Toen men het destijds had over de superbegaafde generatie van ’96, hadden sommigen toch al hun twijfels. Marc Wilmots, bijvoorbeeld, stelde dat het individueel supertalenten waren, maar dat het collectief een grote nul was. Gert Verheyen kaartte dan weer een mentaliteitsprobleem aan. Wilmots en Verheyen zaten er niet ver naast.

Walem: ‘Eén keer heb ik de mentaliteit aan de kaak gesteld en ik werd meteen op de vingers getikt door de pers. Je neemt een groep jonge talenten, je spreekt er tien jaar lang op in dat ze de besten zijn… Ik zou niet in hun plaats willen zijn.’

Sinds je tweede mandaat als coach van de nationale beloften behaalde je een gemiddelde van meer dan twee punten per wedstrijd.

Walem: ‘Dat is enorm, niet? ( lacht) Sommige mensen gaan prat op statistieken, maar ik interesseer me meer voor de evolutie die mijn ploeg maakt. We zijn erin geslaagd om een hechte groep te smeden en een winnaarsmentaliteit te kweken. Dat ontbrak voordien. Goed zijn, is één ding. Efficiënt zijn een ander. We hebben de afgelopen drie jaar stappen vooruit gezet.’

Je hebt nu een 40-tal wedstrijden op je teller staan als coach van de beloften. Denk je eraan om een nieuwe Jean-François de Sart te worden?

Walem: ‘Alles hangt af van wat beide partijen willen. Vorig jaar heb ik mijn wensen kenbaar gemaakt toen we mijn contractverlening bespraken. Ik hou alleszins enorm van wat ik doe, dat heb ik nooit onder stoelen of banken gestoken.’

In dit MAPEI Stadium spelen de Belgische beloften hun drie poulewedstrijden tijden het EK U21.
In dit MAPEI Stadium spelen de Belgische beloften hun drie poulewedstrijden tijden het EK U21.© belgaimage – christophe ketels

Dromen van Tokio

Wordt er in de kleedkamer gesproken over de Olympische Spelen?

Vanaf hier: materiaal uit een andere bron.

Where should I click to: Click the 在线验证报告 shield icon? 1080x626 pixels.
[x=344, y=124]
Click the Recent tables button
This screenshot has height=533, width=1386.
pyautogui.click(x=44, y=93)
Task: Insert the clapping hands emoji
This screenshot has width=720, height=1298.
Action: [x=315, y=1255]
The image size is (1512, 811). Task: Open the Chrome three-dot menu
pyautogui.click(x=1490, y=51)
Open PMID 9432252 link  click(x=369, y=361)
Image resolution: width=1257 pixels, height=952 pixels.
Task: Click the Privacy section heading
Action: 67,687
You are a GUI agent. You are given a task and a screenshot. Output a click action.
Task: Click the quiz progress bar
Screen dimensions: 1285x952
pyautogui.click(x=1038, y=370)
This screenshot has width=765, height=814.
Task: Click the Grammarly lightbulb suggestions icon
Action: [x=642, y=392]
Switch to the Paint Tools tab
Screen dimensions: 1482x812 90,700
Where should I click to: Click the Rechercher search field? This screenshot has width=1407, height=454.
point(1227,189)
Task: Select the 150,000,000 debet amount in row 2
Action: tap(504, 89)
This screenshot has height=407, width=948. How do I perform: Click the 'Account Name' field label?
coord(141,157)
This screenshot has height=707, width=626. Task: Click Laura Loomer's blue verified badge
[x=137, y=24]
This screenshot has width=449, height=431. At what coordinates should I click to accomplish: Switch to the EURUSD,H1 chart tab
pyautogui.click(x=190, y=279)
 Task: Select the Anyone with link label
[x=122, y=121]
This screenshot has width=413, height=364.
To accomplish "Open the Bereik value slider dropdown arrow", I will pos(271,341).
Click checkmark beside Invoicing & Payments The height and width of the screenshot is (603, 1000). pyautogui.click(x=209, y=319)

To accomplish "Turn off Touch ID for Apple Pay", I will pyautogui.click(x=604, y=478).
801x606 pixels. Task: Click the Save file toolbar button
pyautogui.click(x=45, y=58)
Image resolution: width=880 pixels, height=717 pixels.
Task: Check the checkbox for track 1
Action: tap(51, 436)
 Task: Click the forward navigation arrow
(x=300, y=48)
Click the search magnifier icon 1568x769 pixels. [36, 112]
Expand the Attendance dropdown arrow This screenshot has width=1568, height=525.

Johan Walem: ‘Ik hoor soms spelers die daarover praten. Het leeft dus wel, en dat vind ik positief. Voor hen is dat het ultieme doel. Hun eerste doel, het EK halen, hebben ze bereikt.’

In je eerste periode als trainer van de beloften, had je ook een olympische droom. Je wilde er graag bij zijn in Rio.

Walem: ‘Ik heb het geluk gehad dat ik er al een keer bij was toen ik 15 was. Het ging om een soort Olympische Spelen voor jongeren. De échte Olympische Spelen doen een mens uiteraard dromen. Ook het EK bereiken was een droom. Tweemaal waren we er dicht bij. De eerste keer eindigden we met evenveel punten als Servië, maar hun doelpuntensaldo was beter. Dat was frustrerend. De tweede keer stonden we op kop in onze groep op twee wedstrijden van het einde, maar we kregen het deksel op onze neus in Montenegro en thuis tegen Letland. Nu het EK er aankomt, komen de Olympische Spelen in beeld. Maar alles op zijn tijd. Om ons te kwalificeren voor Tokio, moeten we eerst de halve finales bereiken op het EK.’